Bali, Balijani.id| Duka menyelimuti keluarga pekerja migran Indonesia asal Kabupaten Jembrana. Kadek Mas Heriadi, yang selama ini bekerja di Jepang, meninggal dunia di negara penempatan dan telah dipulangkan ke Tanah Air dengan penghormatan terakhir yang melibatkan berbagai pihak.
Kepergian almarhum tidak hanya meninggalkan duka bagi keluarga, tetapi juga menjadi pengingat bahwa para pekerja migran merupakan bagian penting dari perekonomian bangsa yang selama ini berjuang jauh dari kampung halaman demi keluarga dan negara.
Ketua Umum AP3MI Bali, Jik Mahendra, yang dalam waktu dekat akan mengubah nama organisasi menjadi APJP Bali, menyampaikan rasa duka mendalam atas wafatnya Kadek Mas Heriadi. Perubahan nama tersebut, menurutnya, menjadi penegasan peran APJP Bali sebagai lembaga penempatan tenaga kerja jasa di bidang hospitality, khususnya sektor pariwisata, baik di dalam maupun luar negeri.
Dalam keterangannya di Cargo Internasional Bandara I Gusti Ngurah Rai, Jik Mahendra menegaskan pentingnya sinergi berbagai lembaga dalam memberikan perlindungan bagi pekerja migran Indonesia.
Ia menilai kehadiran Atase Ketenagakerjaan di negara penempatan memiliki peran strategis dalam memastikan perlindungan terhadap pekerja migran, baik yang bekerja di sektor darat maupun laut, sebagaimana diamanatkan dalam Undang-Undang Nomor 18 Tahun 2017 tentang Perlindungan Pekerja Migran Indonesia.
Jik Mahendra juga optimistis kualitas sumber daya manusia pekerja migran Indonesia akan semakin mendapat kepercayaan di tingkat internasional. Menurutnya, para pekerja migran yang kembali ke Indonesia membawa pengalaman dan kemampuan yang menjadi nilai tambah bagi pembangunan bangsa.
“SDM PMI Indonesia akan semakin terpercaya, dan setelah kembali ke tanah air, mereka akan menjadi super manpower yang membawa nilai tambah bagi bangsa,” katanya.
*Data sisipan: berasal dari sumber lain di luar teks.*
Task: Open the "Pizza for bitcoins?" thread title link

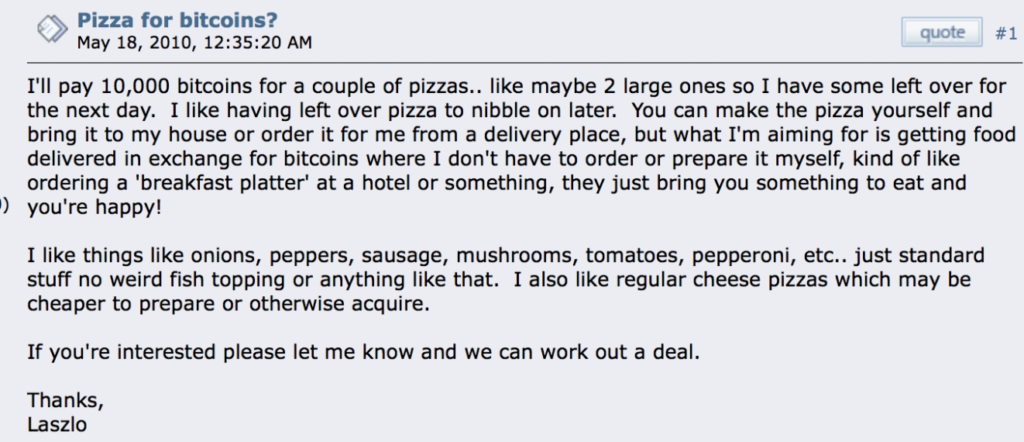Action: coord(177,20)
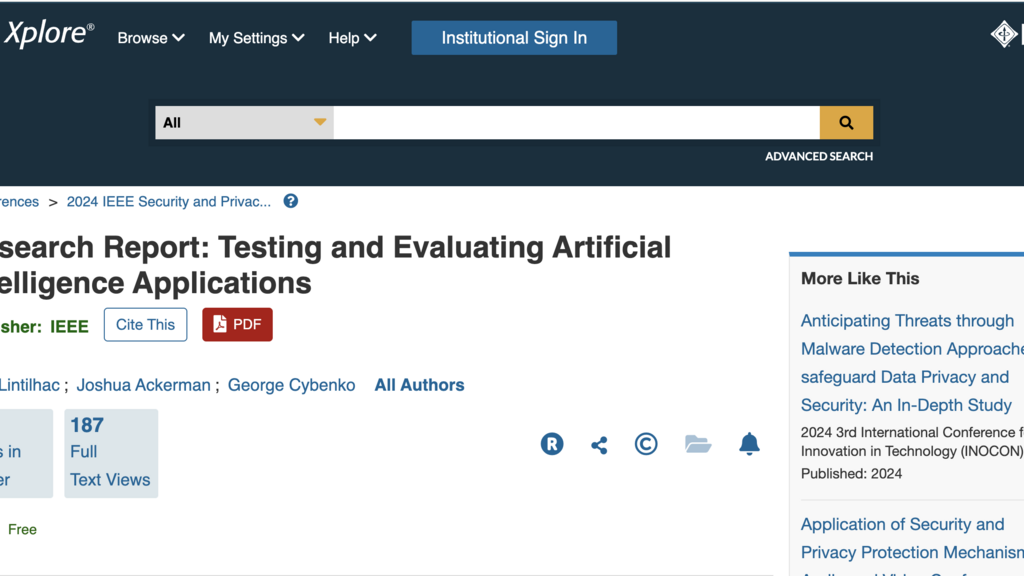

Pada kesempatan tersebut, AP3MI Bali bersama APJP Bali, ASOBI Ibaraki Jepang (Asosiasi Orang Bali), Kementerian Pelindungan Pekerja Migran Indonesia (KemenP2MI), Puskor Hindunesia dan Pemerintah Kabupaten Jembrana menyampaikan apresiasi kepada seluruh pihak yang telah membantu proses pemulangan jenazah hingga berlangsung dengan baik dan penuh penghormatan.
Ucapan terima kasih tersebut ditujukan kepada seluruh unsur yang terlibat dalam pendampingan dan fasilitasi sehingga almarhum dapat kembali ke kampung halaman untuk disemayamkan bersama keluarga.
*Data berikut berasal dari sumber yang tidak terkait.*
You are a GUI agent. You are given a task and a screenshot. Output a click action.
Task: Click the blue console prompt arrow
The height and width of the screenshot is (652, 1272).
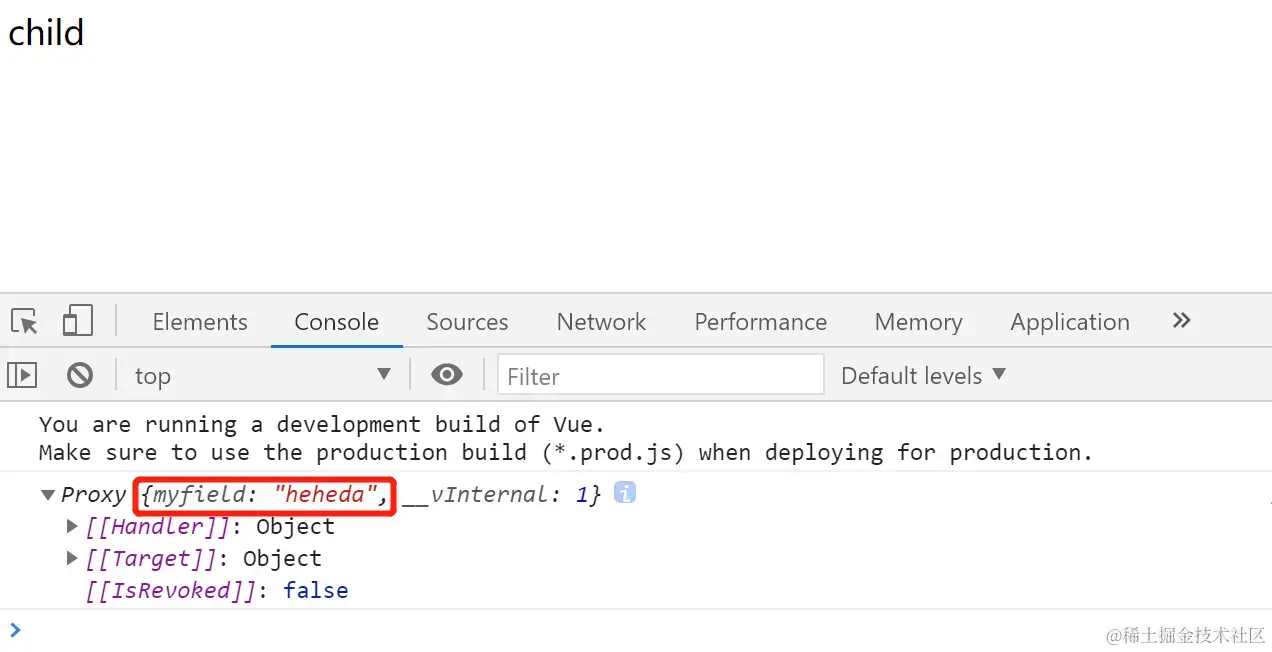tap(14, 630)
Kepergian Kadek Mas Heriadi menjadi duka bagi keluarga besar pekerja migran Indonesia. Di tengah kesedihan itu, harapan agar seluruh pekerja migran Indonesia yang mengabdi di berbagai negara senantiasa mendapat perlindungan dan keselamatan kembali disampaikan.
Semangat dan pengabdian para pahlawan devisa yang bekerja jauh dari tanah kelahiran diharapkan terus menjadi kebanggaan bangsa, sekaligus pengingat bahwa perlindungan terhadap pekerja migran harus menjadi perhatian bersama.